-- Opening Marker --
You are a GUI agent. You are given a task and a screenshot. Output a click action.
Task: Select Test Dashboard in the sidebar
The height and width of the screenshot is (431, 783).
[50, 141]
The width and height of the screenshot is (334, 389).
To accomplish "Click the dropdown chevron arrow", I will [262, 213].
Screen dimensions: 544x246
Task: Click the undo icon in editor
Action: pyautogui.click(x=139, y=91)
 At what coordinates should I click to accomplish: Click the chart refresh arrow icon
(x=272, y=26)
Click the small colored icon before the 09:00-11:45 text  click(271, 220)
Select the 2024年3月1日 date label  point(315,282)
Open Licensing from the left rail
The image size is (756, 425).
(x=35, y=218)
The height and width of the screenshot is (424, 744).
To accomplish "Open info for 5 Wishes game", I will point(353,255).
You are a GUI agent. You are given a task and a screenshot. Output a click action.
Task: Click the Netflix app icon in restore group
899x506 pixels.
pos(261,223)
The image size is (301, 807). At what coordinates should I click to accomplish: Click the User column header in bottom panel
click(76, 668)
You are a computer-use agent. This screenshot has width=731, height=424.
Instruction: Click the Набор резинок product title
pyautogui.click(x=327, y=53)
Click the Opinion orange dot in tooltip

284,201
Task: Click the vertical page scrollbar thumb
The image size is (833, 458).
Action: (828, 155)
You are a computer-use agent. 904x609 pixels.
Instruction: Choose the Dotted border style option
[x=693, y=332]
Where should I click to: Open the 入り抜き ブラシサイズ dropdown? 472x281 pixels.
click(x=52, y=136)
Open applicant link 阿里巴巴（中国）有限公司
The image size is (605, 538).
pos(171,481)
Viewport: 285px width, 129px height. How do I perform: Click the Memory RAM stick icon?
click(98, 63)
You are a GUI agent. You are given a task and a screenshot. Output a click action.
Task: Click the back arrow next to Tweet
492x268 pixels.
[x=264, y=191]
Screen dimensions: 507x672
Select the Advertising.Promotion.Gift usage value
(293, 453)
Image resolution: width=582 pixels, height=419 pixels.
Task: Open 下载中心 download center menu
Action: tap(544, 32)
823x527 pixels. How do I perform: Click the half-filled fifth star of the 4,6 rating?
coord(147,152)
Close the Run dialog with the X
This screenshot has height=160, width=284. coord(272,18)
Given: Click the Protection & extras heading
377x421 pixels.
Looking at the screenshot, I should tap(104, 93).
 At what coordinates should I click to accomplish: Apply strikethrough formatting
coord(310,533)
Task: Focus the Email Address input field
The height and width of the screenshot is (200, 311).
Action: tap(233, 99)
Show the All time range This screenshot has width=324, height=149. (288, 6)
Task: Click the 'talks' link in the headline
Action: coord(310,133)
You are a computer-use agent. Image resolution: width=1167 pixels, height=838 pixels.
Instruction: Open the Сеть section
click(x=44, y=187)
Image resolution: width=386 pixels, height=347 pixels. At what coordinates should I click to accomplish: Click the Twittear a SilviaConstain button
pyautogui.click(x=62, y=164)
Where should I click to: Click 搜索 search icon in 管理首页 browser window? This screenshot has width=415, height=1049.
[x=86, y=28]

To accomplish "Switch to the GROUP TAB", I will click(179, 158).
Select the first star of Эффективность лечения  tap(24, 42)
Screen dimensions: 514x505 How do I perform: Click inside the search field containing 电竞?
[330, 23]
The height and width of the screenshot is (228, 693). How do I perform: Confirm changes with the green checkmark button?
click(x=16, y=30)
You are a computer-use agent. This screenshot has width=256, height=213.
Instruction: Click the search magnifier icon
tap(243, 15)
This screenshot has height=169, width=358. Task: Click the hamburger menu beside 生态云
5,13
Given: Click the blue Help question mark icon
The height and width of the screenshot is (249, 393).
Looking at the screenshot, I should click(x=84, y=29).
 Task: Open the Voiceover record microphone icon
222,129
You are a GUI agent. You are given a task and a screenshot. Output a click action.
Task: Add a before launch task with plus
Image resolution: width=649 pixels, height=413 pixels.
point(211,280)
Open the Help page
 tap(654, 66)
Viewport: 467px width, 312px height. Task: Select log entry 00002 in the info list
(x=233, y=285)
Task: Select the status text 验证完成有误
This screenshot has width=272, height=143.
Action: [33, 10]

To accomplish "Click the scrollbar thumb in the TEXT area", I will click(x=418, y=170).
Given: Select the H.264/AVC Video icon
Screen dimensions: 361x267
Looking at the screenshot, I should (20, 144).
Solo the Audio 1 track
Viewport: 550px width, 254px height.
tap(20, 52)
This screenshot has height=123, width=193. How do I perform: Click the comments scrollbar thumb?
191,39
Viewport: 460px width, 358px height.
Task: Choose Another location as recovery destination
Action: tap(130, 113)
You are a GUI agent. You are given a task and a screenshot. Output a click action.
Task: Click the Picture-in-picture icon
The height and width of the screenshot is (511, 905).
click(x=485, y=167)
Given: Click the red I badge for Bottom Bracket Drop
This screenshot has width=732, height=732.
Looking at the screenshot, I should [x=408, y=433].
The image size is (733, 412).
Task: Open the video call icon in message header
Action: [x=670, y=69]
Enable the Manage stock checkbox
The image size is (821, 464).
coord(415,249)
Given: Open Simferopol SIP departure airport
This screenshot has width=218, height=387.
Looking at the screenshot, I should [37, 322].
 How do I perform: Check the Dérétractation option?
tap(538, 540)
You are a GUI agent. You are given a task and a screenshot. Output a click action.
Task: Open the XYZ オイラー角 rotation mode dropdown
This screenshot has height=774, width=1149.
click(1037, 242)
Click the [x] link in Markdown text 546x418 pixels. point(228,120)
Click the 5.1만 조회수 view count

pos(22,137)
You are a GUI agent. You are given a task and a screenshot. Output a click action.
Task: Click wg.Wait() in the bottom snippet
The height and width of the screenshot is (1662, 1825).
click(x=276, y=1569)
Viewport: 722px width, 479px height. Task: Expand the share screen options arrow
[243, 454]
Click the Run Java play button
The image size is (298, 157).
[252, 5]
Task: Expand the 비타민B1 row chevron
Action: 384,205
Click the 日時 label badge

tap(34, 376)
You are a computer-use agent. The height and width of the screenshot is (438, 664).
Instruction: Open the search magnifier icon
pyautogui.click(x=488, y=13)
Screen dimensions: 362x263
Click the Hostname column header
-- Closing Marker --
* [WORK REQUIRED] In the records above, find every line containing the word "before" and show it.

* [ANSWER SPACE]
Click the small colored icon before the 09:00-11:45 text  click(271, 220)
Task: Add a before launch task with plus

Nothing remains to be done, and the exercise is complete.